- Opening Delimiter -
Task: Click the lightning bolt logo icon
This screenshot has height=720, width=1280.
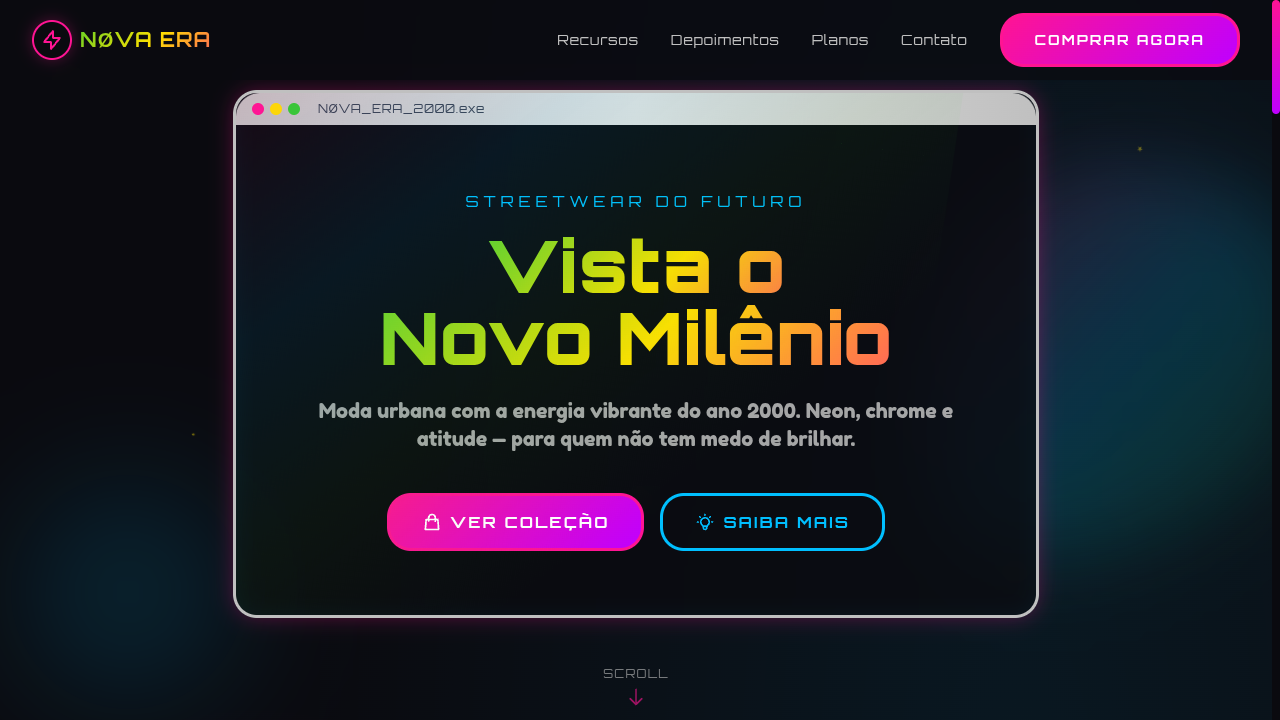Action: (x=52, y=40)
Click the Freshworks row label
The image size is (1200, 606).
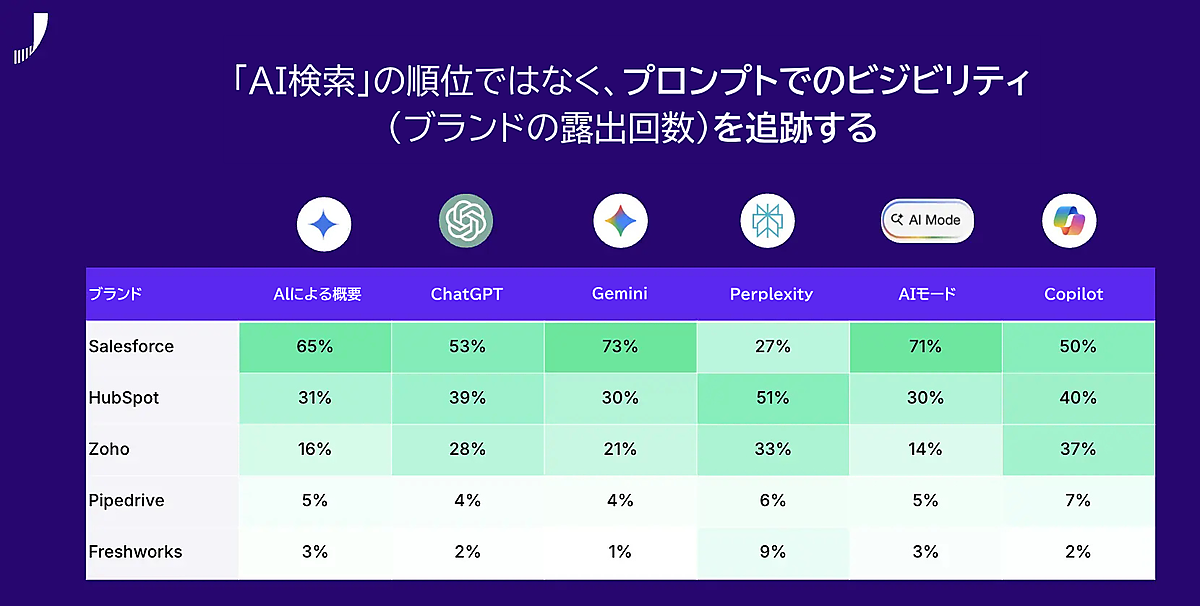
- Closing Delimiter -
▶ [Required action]:
All lines of the records containing "Click" should be shown.

▶ [Solution to this task]:
Task: Click the lightning bolt logo icon
Click the Freshworks row label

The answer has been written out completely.